Distribution of lifestyle exposures between AD group and control group.

Fig. 6.

Fig. 6.

Odds of AD according to number of lifestyle exposures. *** p-value < 0.001.

3.5. Missing lifestyle exposures

25 out of 55 potential lifestyle exposures identified by literature review were not identified in our dataset, 22 of which were dietary factors (Table 6). 13 dietary factors could not be mapped to any UMLS concept, including dietary excesses (diabetogenic diet, high advanced glycation end products diet, high arachidonic acid, and high unfermented soy), nutrient deficiencies (linoleic acid deficiency, early life nutrient restriction, glutathione depletion, low cocoa, low coffee, low flavonols and low fruit), and food additives (menadione. diacetyl). The other 9 factors could be mapped to UMLS concepts but were not mentioned in clinical notes, including dietary heavy metal intake (high copper diet, high zinc diet), food additives (monosodium glutamate, cysteine), nutrient deficiencies (selenium deficiency, glucose deprivation, low tryptophan diet), high methionine diet and industrialized/preserved food. 3 substance abuses were not found in our patient cohorts, including amphetamine, MDMA, and cocaine/opiates. A full list of the 55 lifestyle exposures not found in our dataset is provided in Table S1 of the supplementary material.

Table 6.

Lifestyle Exposures not found in Clinical Notes.

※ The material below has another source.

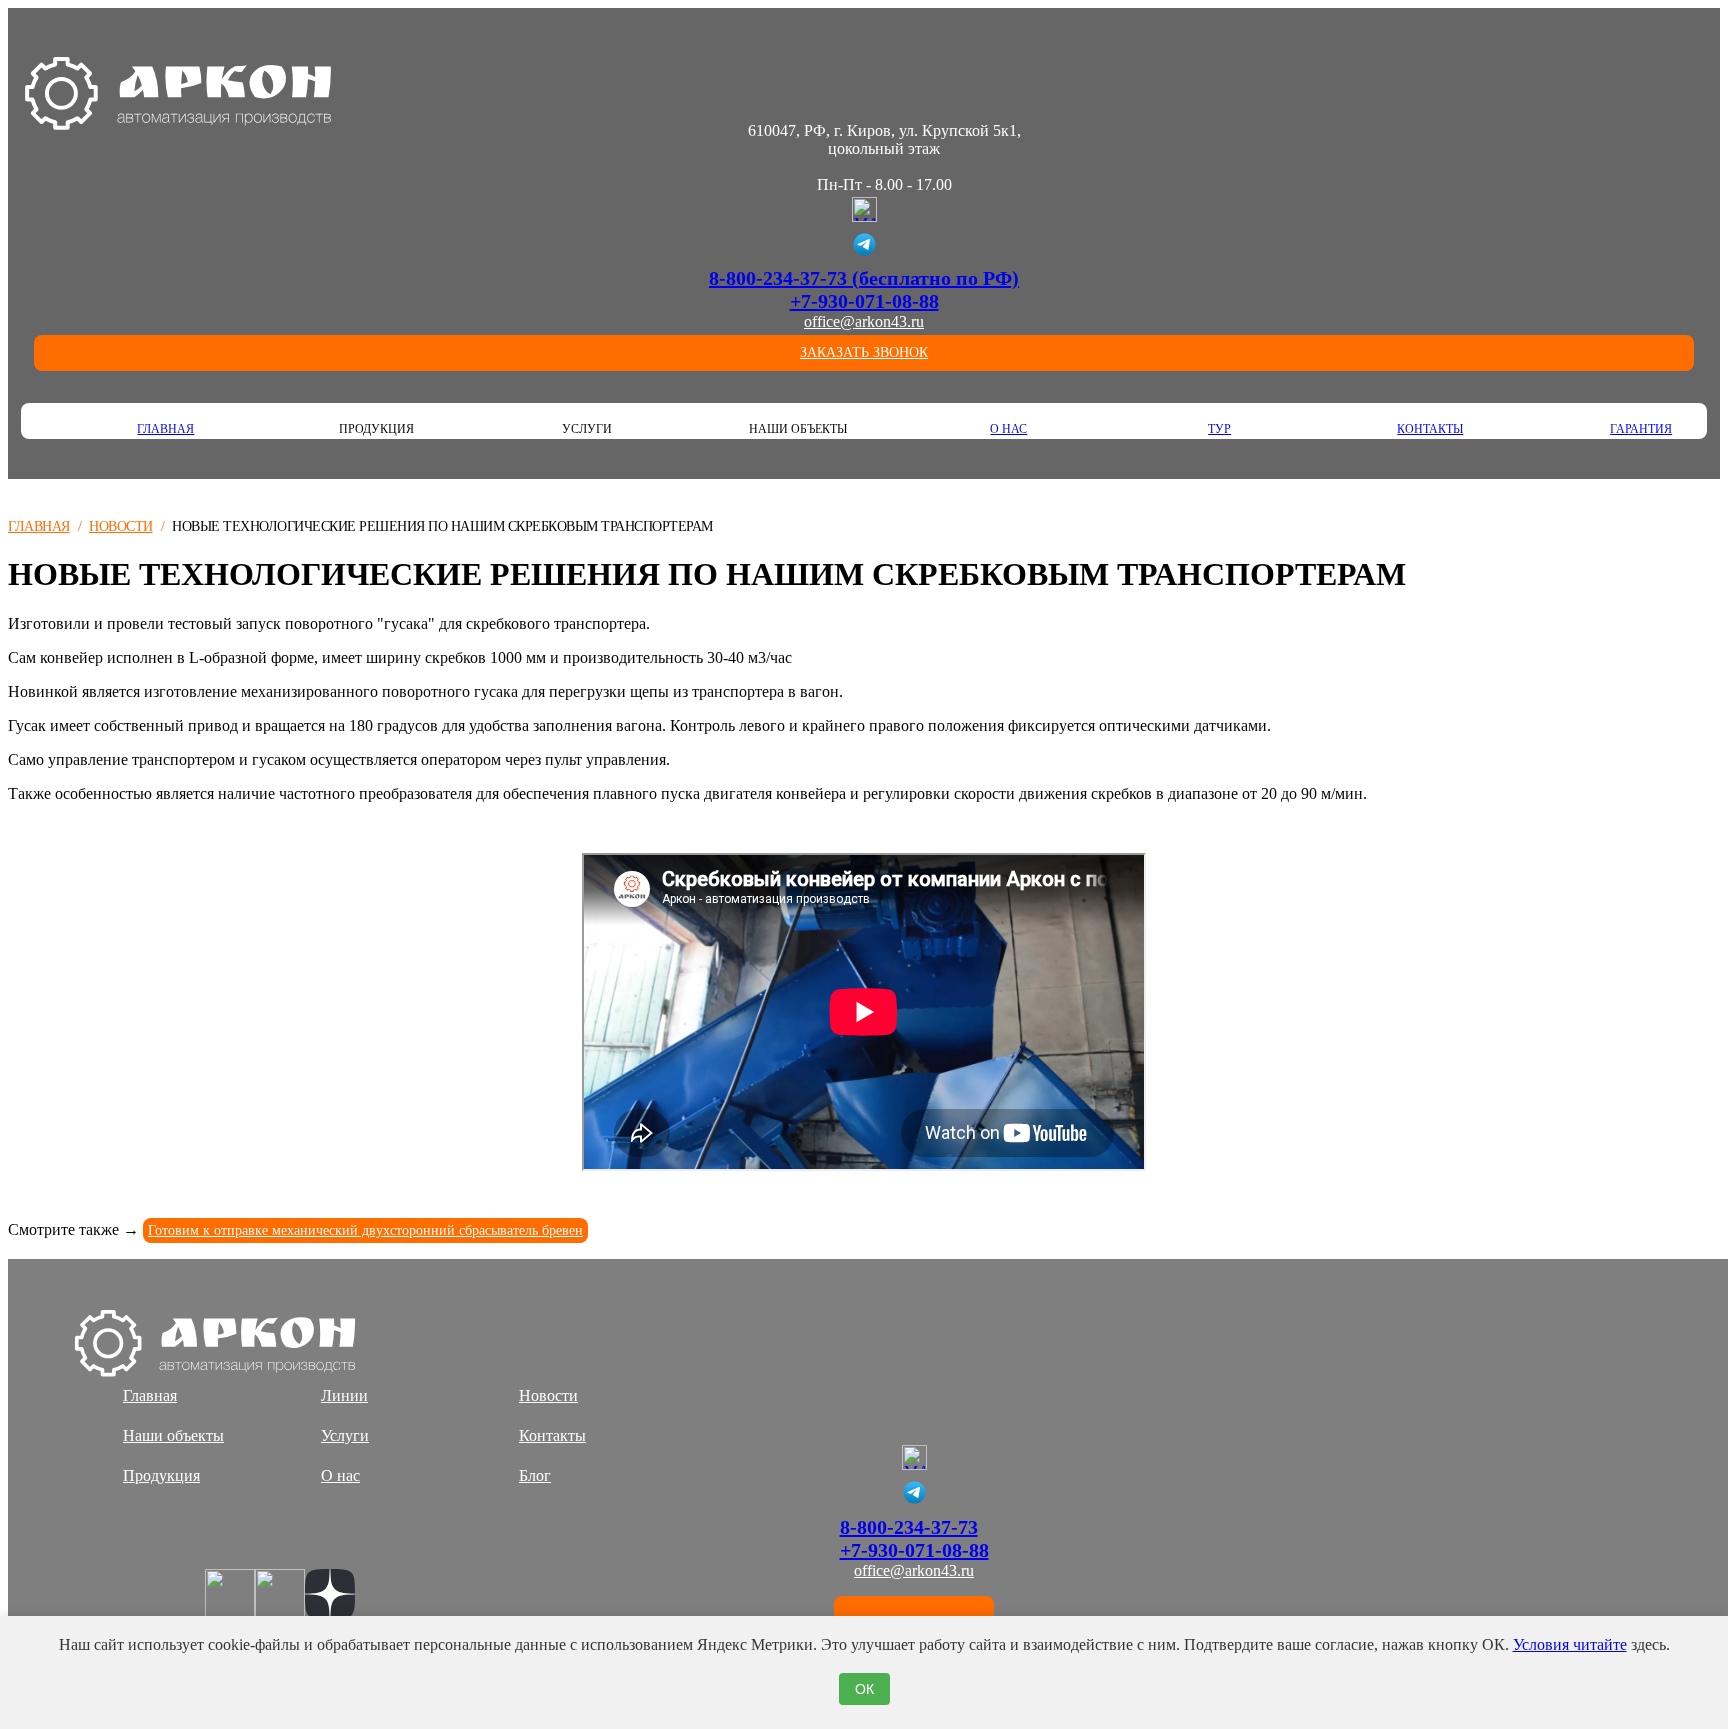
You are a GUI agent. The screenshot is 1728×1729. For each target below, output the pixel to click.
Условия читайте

Category Without UMLS concepts With UMLS concepts
Dietary Factor Diabetogenic diet High copper diet
High advanced glycation end products diet High zinc diet
High arachidonic acid High methionine diet
High unfermented soy Low tryptophan diet
Linoleic acid deficiency Glucose deprivation
Early life nutrient restriction Selenium deficiency
Glutathione depletion Industrialized/preserved food
Low cocoa Monosodium glutamate
Low coffee Cysteine
Low flavonols
Low fruit
Menadione
Diacetyl
Substance Abuse Amphetamine
MDMA
Cocaine/opiates

3.6. Performance of the NLP method in MetaMap

The performance of the automated NLP algorithm was compared with the manual review of the random 50 sample documents. Specifically, 73 medical concepts related to risk exposures and interventions were found by MetaMap in the 50 sampled documents, among which the true positive is 54 and the false positive is 19. Thus, the precision of MetaMap is 74.0% based on our limited manual evaluation. Detailed information about the results in terms of frequency, number of true positives, and PPV of each extracted concept and a few typical false positive examples are provided in Tables S2 and S3 of the supplementary material, respectively.

4. Discussion

This is, to the best of our knowledge, the first study that examined the published lifestyle exposures and corresponding intervention strategies for AD patients in routine practice using NLP techniques. By investigating 55 lifestyle exposure factors from 520 clinical notes comprised of 64,672 medical documents, we found evidence of a positive graded relation between AD dementia and the number of lifestyle exposures the patients suffered. The results in this exploratory study show that NLP techniques are able to access much more lifestyle information than could be obtained in commonly used questionnaire assessments for this task. The ability to evaluate large numbers of potential risk factors illustrates the feasibility of NLP techniques for lifestyle risk factor evaluation in a large-scale cross-sectional study.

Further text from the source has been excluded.